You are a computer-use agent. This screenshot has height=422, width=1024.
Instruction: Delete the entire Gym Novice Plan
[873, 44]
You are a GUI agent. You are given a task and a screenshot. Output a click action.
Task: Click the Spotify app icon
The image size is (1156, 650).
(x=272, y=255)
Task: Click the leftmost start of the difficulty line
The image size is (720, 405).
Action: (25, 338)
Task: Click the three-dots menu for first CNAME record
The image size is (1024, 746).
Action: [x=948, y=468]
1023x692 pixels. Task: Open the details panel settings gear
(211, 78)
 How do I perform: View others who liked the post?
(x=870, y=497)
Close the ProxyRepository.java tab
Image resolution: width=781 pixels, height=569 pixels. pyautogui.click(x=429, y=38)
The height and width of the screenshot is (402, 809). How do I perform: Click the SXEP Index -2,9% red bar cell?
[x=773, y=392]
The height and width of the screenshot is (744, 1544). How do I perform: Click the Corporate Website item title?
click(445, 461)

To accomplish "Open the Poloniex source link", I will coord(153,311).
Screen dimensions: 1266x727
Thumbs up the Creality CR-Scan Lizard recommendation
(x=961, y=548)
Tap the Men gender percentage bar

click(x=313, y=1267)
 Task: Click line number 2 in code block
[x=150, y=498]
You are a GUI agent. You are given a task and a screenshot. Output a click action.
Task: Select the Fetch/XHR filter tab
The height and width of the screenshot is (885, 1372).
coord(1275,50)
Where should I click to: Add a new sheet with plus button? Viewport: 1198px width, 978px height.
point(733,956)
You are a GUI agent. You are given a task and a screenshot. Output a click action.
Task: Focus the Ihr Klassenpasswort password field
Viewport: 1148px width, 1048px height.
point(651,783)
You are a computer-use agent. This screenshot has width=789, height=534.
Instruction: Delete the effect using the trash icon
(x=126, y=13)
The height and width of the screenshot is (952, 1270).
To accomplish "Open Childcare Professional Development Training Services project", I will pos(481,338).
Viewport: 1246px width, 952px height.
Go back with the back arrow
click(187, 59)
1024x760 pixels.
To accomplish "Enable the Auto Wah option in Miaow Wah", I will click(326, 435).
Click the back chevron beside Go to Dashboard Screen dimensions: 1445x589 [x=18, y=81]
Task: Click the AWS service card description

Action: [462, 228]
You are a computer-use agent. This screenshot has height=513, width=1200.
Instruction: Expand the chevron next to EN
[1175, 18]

========

■ Task goal: Please state the number of lines above that hold the string "dimensions", with nothing else added.

■ Expected answer: 2